Jane is scheduled to appear on Thursday, 31 May, at 9pm in a BBC 4 TV documentary, The Coronation of Queen Elizabeth the II, and will be speaking at Kensington Palace's ‘Modern Monarchy’ conference on 8 June. She will be in Paris on 15 June at the Institut d'histoire de temps, with University of Brighton Professor Lou Taylor and the university’s Dress History Collective, and in July she will ‘Introducing the Designer, Sir Norman Hartnell’, at the V&A Museum Summer School.
Jane said: “I have been Lou's student since 1992 and have done a BA, Masters and a PhD with her in the twenty years since then. My PhD thesis unpacks the identity of Sir Norman Hartnell through an analysis of what is left of his personal effects, his collections of decorative art objects, original sketched designs, photographs and surviving garments.

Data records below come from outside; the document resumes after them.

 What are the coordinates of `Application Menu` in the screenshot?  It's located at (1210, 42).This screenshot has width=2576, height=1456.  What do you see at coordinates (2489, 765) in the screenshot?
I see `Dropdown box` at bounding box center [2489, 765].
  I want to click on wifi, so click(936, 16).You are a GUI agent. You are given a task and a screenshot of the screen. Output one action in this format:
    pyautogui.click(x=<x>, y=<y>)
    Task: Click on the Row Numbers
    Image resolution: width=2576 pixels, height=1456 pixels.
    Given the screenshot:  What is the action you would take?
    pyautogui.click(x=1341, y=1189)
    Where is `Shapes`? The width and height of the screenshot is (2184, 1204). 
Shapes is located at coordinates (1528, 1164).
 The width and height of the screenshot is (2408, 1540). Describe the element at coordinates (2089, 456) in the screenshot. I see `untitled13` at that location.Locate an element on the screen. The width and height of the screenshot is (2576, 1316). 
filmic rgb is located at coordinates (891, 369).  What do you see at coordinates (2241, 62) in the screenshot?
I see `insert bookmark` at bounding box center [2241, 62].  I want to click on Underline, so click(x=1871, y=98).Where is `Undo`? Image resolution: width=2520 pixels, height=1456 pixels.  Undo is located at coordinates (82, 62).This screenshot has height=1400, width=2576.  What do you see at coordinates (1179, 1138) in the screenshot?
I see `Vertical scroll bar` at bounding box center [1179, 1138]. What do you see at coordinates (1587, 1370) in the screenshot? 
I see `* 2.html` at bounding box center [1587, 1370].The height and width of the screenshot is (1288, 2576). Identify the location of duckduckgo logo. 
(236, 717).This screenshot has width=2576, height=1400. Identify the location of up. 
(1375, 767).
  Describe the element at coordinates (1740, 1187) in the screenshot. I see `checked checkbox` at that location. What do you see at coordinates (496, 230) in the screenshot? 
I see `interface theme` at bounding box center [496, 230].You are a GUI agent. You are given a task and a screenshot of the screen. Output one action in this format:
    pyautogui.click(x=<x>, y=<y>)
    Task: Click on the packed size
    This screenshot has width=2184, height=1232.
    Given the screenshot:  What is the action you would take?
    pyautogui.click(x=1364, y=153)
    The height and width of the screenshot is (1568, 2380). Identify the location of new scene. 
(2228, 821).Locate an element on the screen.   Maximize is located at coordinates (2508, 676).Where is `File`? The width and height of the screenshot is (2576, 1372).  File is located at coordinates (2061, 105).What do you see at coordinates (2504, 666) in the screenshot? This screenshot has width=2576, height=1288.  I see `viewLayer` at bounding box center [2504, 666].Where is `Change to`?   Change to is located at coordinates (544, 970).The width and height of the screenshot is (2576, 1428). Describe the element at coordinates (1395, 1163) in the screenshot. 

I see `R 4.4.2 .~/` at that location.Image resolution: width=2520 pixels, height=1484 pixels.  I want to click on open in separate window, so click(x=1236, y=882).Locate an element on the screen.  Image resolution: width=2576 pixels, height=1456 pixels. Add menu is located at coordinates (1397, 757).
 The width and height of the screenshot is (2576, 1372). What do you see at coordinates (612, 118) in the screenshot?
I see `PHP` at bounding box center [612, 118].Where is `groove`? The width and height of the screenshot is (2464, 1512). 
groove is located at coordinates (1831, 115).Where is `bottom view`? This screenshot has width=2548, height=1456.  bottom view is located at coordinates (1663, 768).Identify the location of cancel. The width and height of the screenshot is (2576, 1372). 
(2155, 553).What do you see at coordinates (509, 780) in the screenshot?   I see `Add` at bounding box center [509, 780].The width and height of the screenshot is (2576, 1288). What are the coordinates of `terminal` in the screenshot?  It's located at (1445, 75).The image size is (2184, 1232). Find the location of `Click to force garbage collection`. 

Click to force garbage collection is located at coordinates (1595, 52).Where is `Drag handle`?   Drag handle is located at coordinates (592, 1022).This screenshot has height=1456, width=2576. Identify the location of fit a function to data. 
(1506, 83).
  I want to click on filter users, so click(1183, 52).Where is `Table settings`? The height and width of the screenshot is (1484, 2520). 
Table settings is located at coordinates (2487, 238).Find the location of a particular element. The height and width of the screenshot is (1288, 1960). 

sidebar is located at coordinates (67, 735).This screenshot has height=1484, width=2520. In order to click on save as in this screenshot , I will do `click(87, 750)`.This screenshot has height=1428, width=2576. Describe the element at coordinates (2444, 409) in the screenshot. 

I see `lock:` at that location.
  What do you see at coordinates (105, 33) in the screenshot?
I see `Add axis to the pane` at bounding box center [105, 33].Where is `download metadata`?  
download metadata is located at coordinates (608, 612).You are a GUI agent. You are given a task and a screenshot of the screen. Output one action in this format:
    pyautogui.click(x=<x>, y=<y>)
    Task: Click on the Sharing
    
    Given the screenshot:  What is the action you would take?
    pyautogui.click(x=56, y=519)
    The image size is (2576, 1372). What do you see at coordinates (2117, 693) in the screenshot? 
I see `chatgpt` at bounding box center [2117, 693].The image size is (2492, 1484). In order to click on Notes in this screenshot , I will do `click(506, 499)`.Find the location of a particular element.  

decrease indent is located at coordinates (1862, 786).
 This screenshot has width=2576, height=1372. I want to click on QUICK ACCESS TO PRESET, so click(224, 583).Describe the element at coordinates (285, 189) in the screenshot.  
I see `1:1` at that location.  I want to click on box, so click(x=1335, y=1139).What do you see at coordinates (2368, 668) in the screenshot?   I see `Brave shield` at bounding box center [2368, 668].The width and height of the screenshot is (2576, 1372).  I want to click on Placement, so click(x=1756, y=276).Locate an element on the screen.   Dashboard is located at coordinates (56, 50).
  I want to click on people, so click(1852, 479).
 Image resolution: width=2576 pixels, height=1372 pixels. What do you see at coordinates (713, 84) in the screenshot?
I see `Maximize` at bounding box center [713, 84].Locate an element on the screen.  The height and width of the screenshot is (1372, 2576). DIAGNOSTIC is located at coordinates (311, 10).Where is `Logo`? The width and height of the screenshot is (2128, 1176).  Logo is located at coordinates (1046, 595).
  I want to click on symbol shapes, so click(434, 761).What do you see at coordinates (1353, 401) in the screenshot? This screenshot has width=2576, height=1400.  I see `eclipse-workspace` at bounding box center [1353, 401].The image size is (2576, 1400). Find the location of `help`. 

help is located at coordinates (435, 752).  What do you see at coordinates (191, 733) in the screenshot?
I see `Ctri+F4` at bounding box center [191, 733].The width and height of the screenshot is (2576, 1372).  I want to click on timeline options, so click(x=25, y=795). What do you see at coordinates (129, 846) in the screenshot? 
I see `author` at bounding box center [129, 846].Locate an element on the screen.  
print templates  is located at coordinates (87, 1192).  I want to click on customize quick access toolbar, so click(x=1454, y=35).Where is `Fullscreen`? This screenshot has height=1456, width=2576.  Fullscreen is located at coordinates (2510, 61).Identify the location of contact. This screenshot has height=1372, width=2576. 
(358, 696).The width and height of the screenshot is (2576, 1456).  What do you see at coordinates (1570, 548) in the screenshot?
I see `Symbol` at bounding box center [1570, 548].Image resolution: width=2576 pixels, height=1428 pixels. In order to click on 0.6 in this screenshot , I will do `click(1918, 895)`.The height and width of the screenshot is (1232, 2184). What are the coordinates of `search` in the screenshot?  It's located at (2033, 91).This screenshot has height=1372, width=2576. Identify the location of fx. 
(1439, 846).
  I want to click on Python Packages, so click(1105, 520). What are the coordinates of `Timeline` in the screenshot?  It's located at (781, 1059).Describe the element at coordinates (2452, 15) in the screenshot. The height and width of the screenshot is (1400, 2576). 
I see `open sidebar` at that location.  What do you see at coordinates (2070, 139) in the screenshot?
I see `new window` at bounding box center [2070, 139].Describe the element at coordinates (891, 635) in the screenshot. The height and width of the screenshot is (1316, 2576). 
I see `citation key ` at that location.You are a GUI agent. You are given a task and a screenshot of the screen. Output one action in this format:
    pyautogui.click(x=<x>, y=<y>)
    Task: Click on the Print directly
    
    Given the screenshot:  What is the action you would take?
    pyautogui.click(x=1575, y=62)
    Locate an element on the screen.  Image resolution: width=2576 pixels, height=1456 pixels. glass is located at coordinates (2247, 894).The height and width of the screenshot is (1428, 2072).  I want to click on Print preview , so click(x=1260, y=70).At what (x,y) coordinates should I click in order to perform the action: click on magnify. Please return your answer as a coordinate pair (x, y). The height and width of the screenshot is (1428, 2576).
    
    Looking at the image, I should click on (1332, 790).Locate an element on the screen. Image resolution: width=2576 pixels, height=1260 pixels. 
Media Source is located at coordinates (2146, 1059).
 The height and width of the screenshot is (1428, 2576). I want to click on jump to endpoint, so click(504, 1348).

“I discovered Hartnell's archive in 2005 in the course of research for my undergraduate dissertation on the couture fashion-designed dresses by Hartnell for the variety and radio stars Elsie and Doris Waters. This vast collection of material, containing everything from his baby photographs to his death certificate, and hundreds of sketched dress designs and correspondence, became the research source for my Masters dissertation in 2006.
“Fully funded by the Arts and Humanities Research Council, my PhD has continued this research into the life and work of Britain's most celebrated and prolific couture fashion and royal dress designer, under the supervision of Lou Taylor, professor of dress history at Brighton and one of the major international figures in the establishment of dress history as an academic discipline.
“As a mature student, a single parent with two small children, coming late to academic study, I have had unfailing support from my tutors including Jill Seddon, head of course, Louise Purbrick and Lou Taylor (History of Design and Material Culture, MA, and my PhD supervisors). My time at the Faculty of Arts has been life changing.”